Commit Graph

7 Commits

Author SHA1 Message Date
Hongming Wang
a78626ced4 fix(adapter): keep setup() routing — strip prefix only at CLI invocation
Live-test revealed a regression in PR #24's setup() strip: the wheel-
default `anthropic:claude-opus-4-7` paired with an OAuth workspace
(CLAUDE_CODE_OAUTH_TOKEN set, no ANTHROPIC_API_KEY) is the realistic
production shape. Stripping in setup() routes those users into the
`anthropic-api` provider entry, after which the CLI hangs at
`initialize` because no API key env is set. Caught on workspace
dd40faf8 on 2026-05-01 — banner went `provider=anthropic-api` and
A2A wedged on Control request timeout.

Pre-fix routing (let prefixed strings fall through to providers[0] =
anthropic-oauth) is actually correct for this combo. The strip is only
needed at the CLI invocation site (create_executor) where claude's
`--model` arg must be a bare id.

Tests: replace `test_setup_strip_routes_prefixed_anthropic_to_anthropic_api`
with `test_setup_keeps_prefix_routing_oauth_for_anthropic_prefix`,
which pins the inverse — prefixed model + OAuth env stays on oauth and
emits no API-key warning.
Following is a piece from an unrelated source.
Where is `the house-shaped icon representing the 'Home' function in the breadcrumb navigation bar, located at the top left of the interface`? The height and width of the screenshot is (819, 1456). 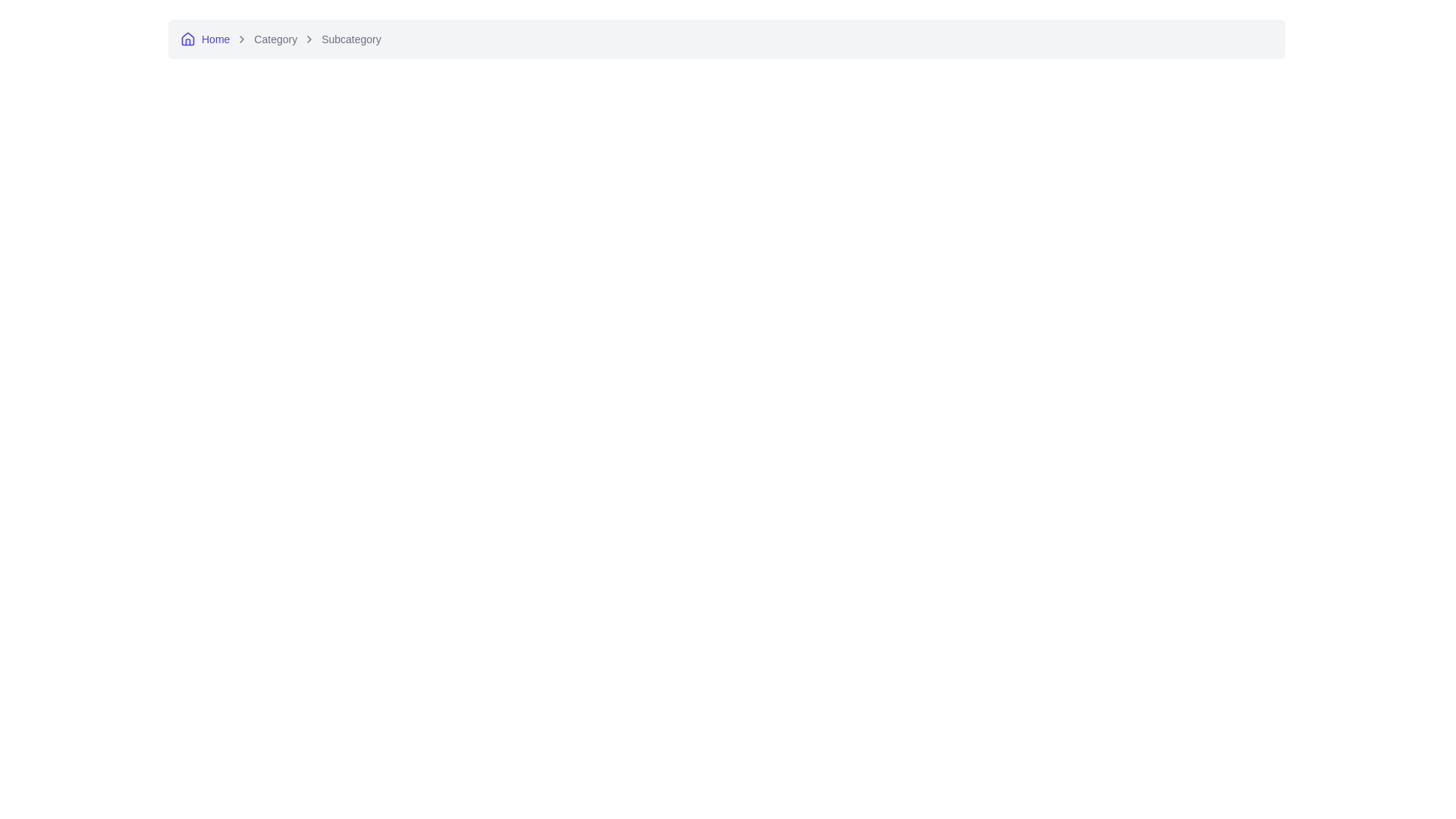
the house-shaped icon representing the 'Home' function in the breadcrumb navigation bar, located at the top left of the interface is located at coordinates (187, 38).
The 5 unit cases on `_strip_provider_prefix`
plus the `create_executor` strip pins remain unchanged. 36/36 pass.

Co-Authored-By: Claude Opus 4.7 (1M context) <noreply@anthropic.com>
2026-05-01 16:46:54 -07:00
Hongming Wang
e14f33a670 feat(executor): forward --dangerously-load-development-channels to claude CLI
The wheel-side push UX gates (capability + instructions, molecule-core
PR #2463) only matter if the host claude CLI is willing to register a
non-allowlisted experimental channel. During the channels research
preview the CLI requires --dangerously-load-development-channels to
bypass its allowlist; without it, every notifications/claude/channel
fired by the inbox bridge arrives at the host and is silently dropped.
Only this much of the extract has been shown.